TRY IT. Where the string "computer" appears in a line of the data, show that line.

INFORMATION GIVEN.
##############################

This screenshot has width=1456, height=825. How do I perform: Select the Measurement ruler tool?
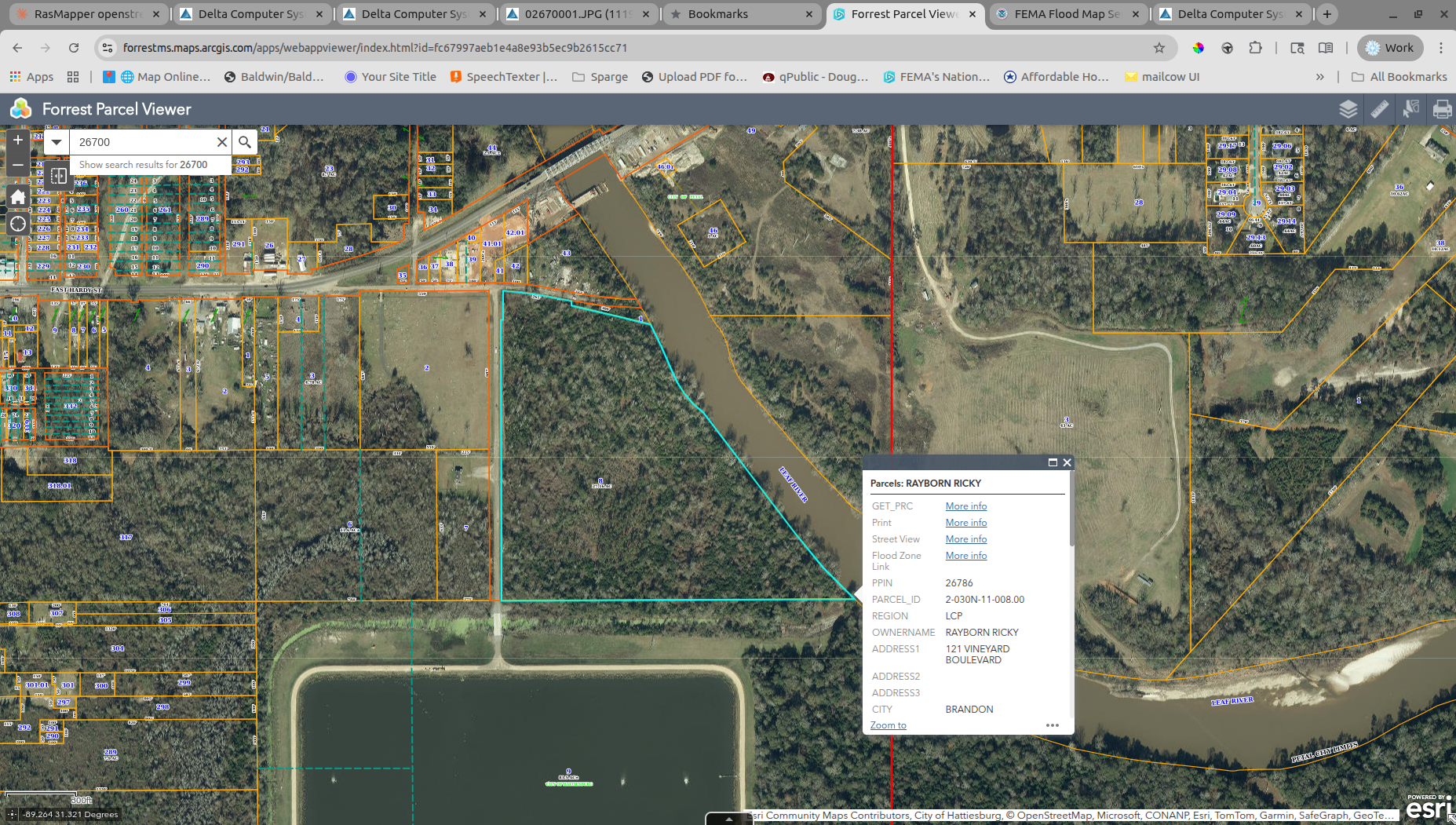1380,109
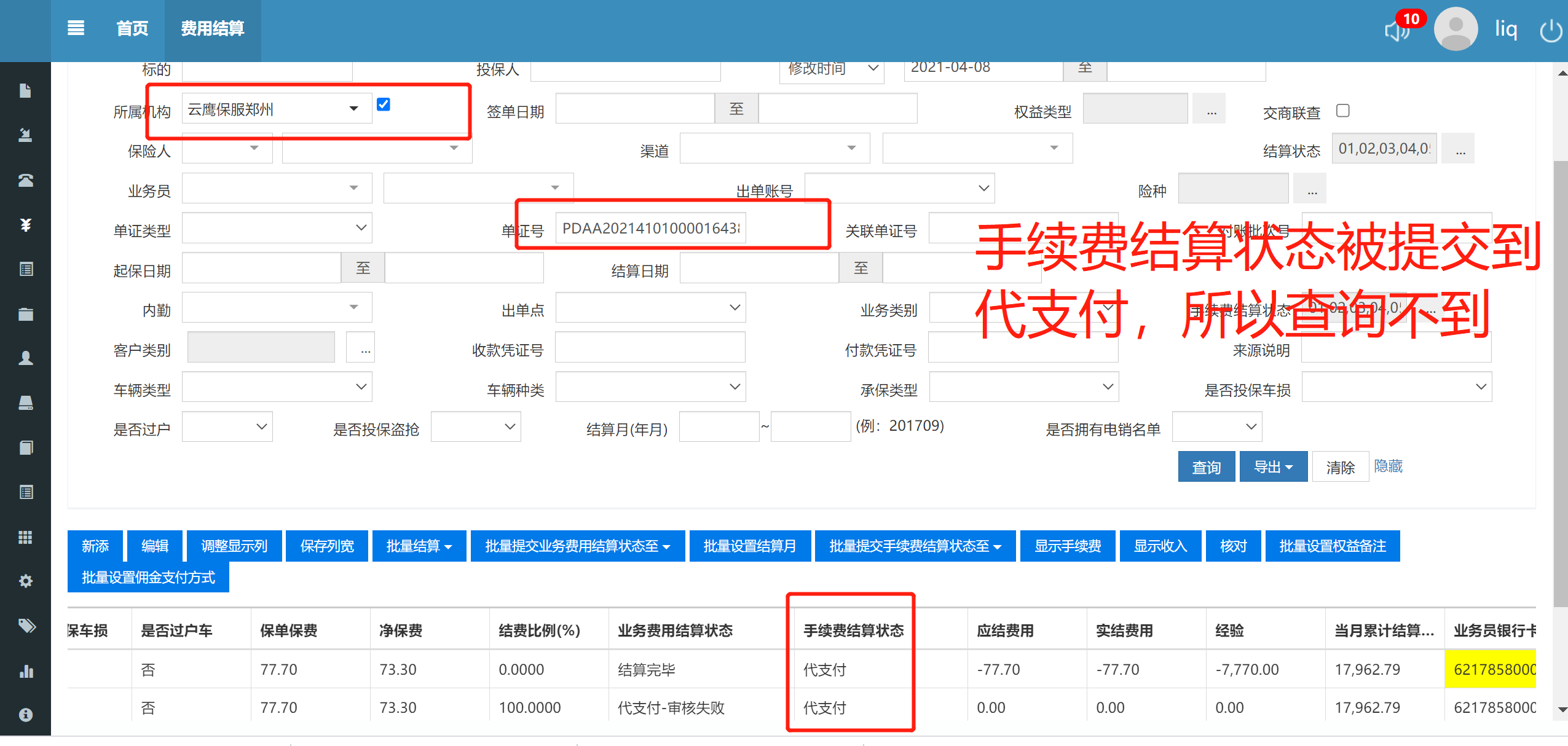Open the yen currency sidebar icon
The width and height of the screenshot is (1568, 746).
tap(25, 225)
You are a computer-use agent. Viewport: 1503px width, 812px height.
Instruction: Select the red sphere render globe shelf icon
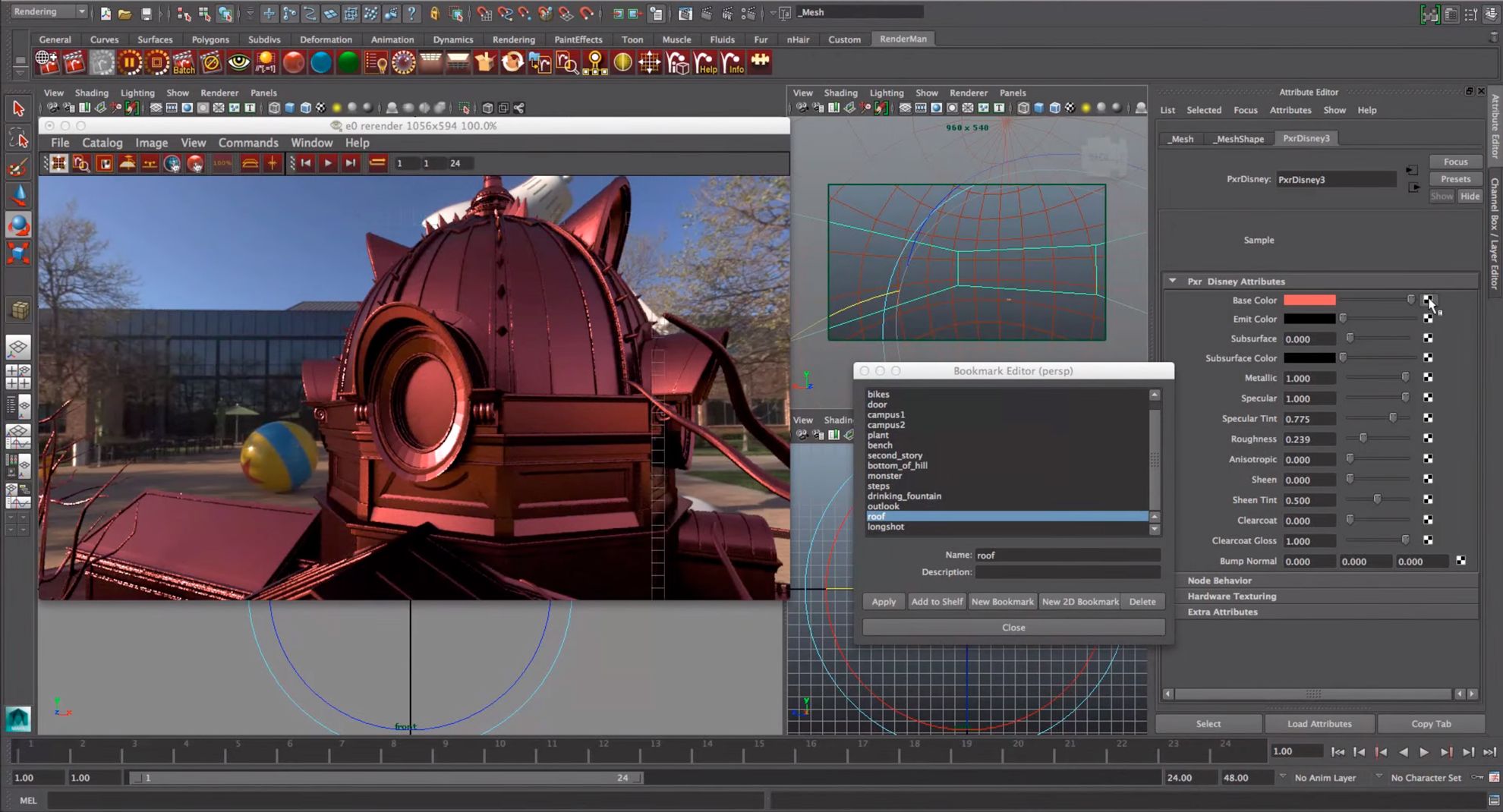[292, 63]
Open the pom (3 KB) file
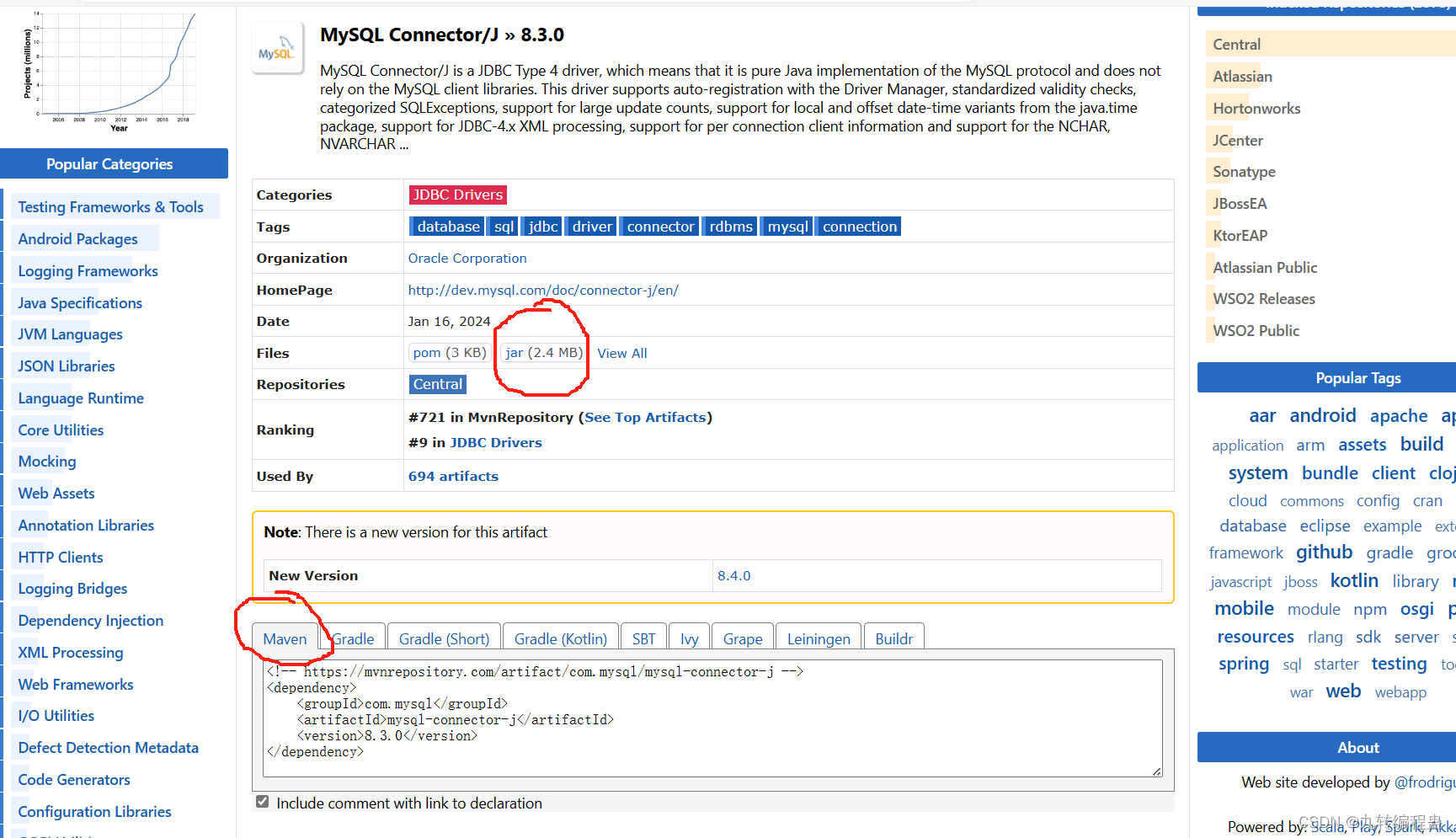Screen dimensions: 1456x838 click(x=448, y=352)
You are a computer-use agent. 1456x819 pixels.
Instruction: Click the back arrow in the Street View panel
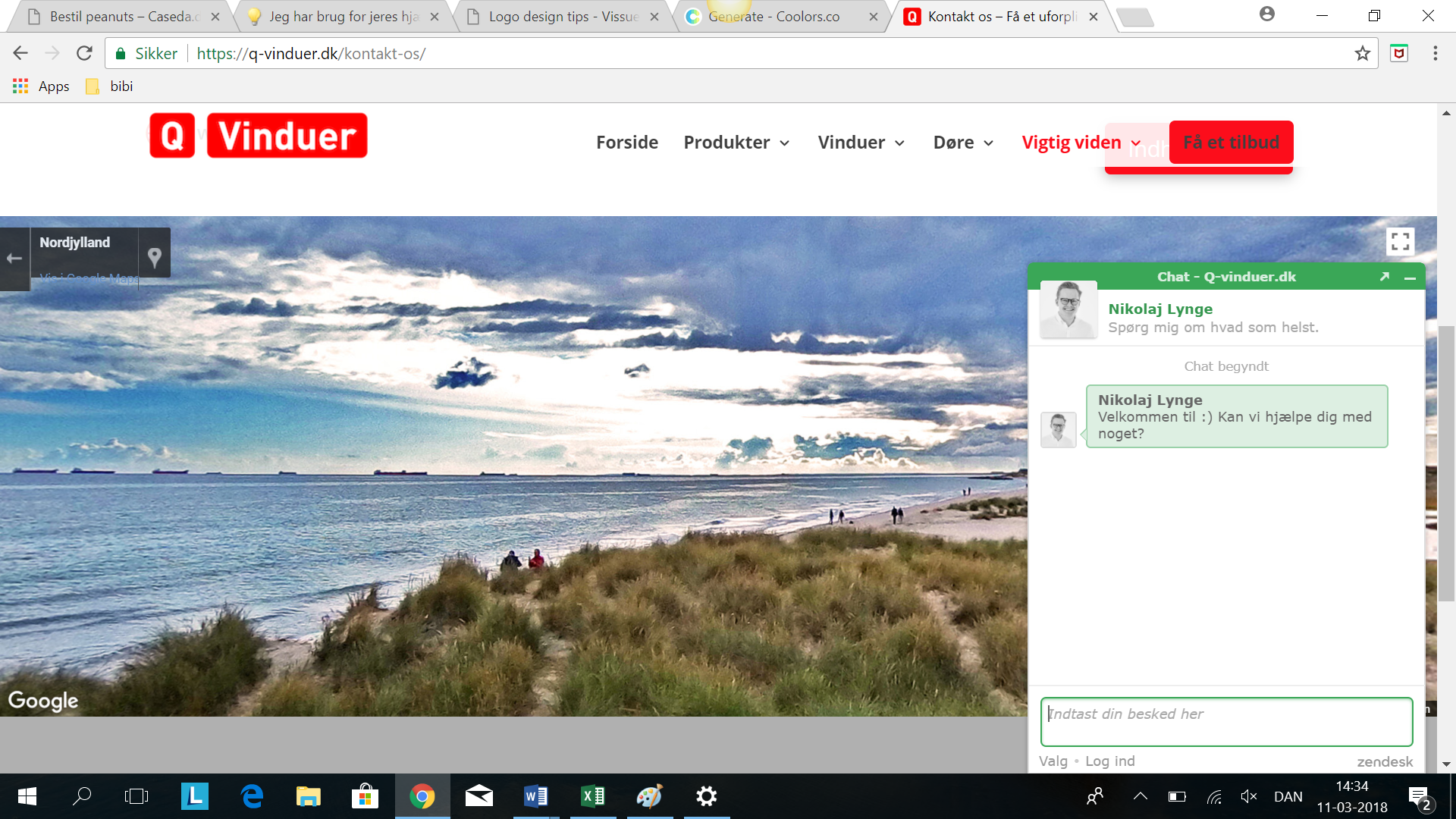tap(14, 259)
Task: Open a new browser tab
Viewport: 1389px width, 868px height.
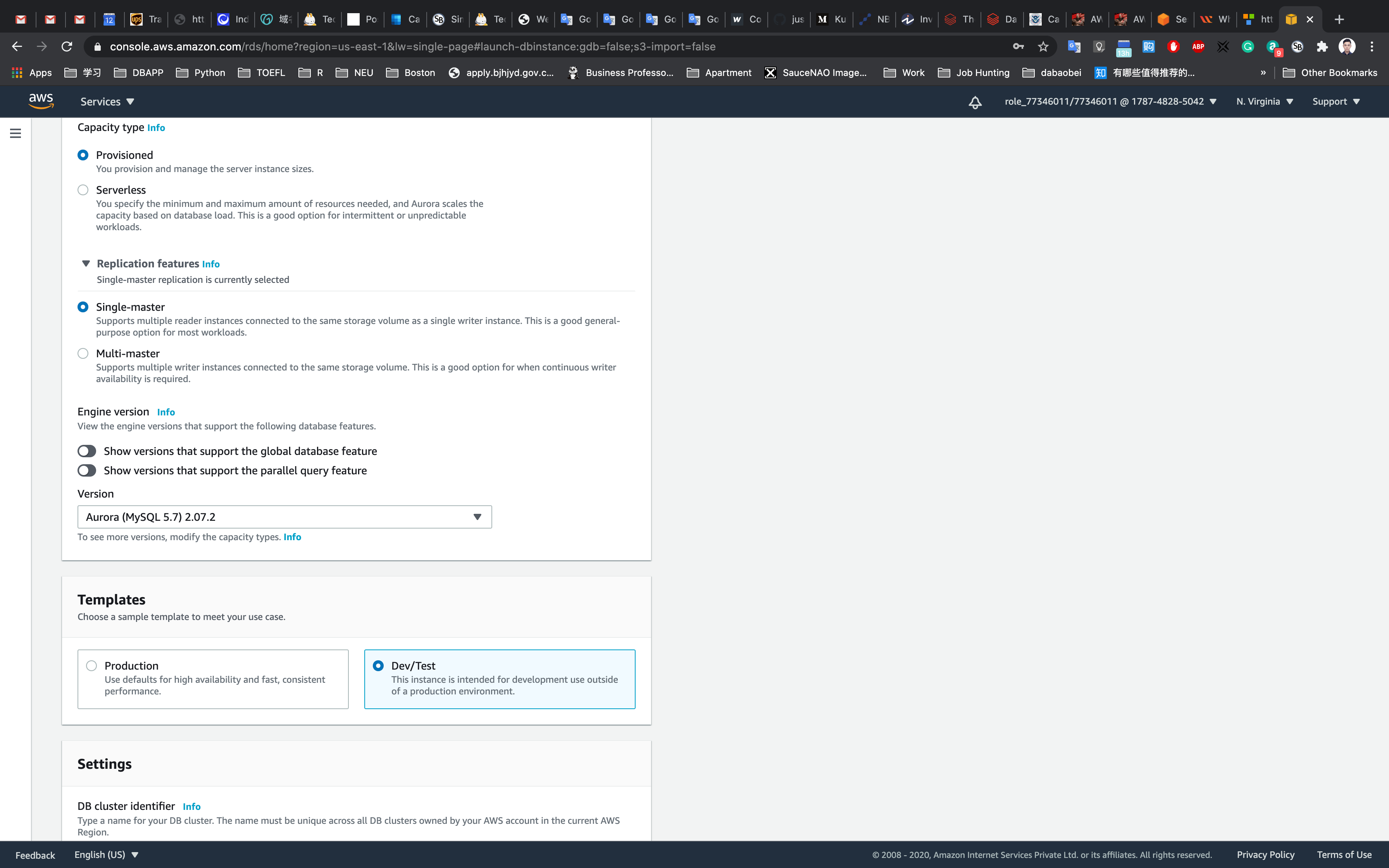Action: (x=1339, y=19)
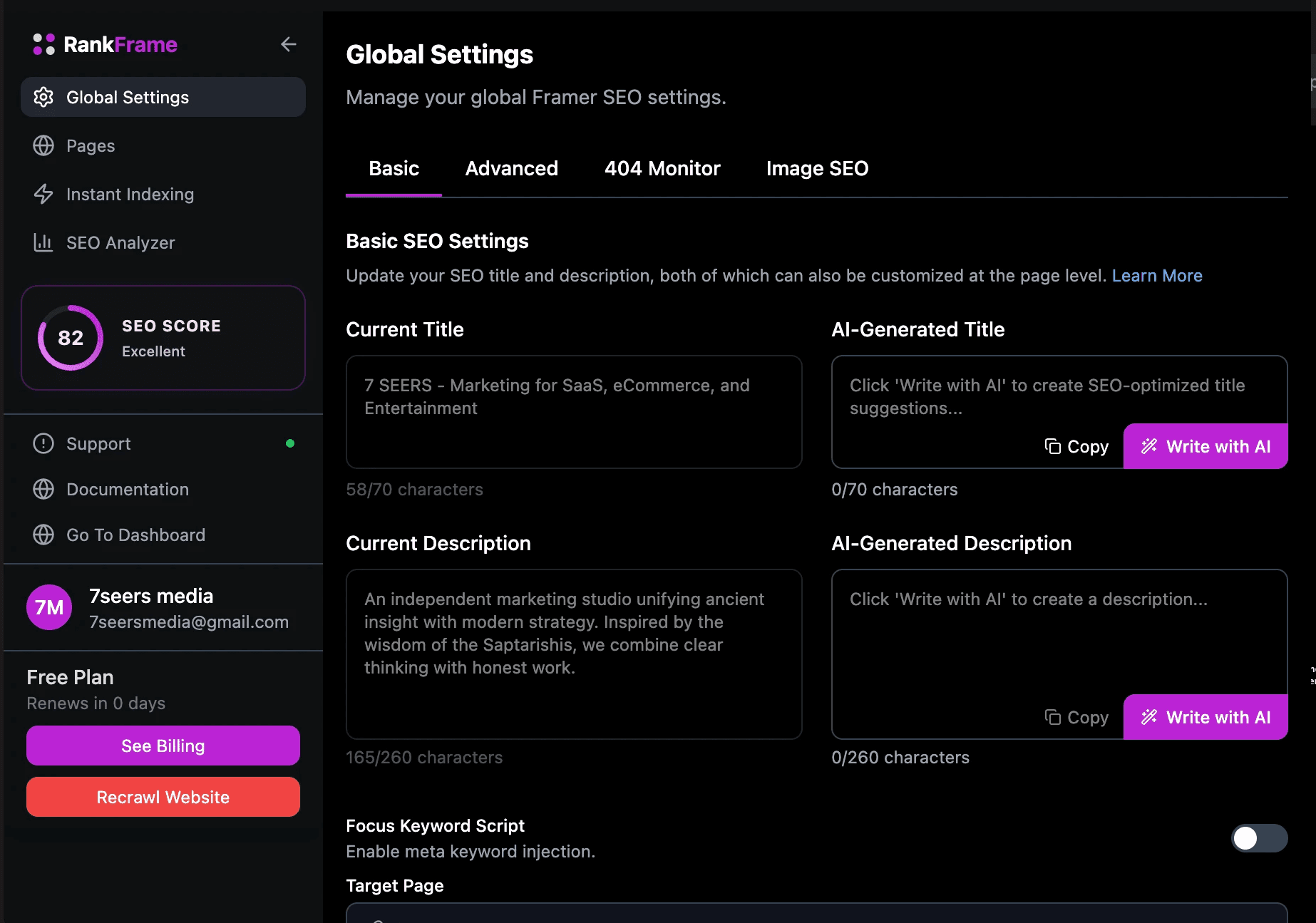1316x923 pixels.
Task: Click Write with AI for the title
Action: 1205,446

##############################

EXERCISE RESPONSE.
You are a computer-use agent. Viewport: 1503px width, 812px height.
You are a computer-use agent. 1456x819 pixels.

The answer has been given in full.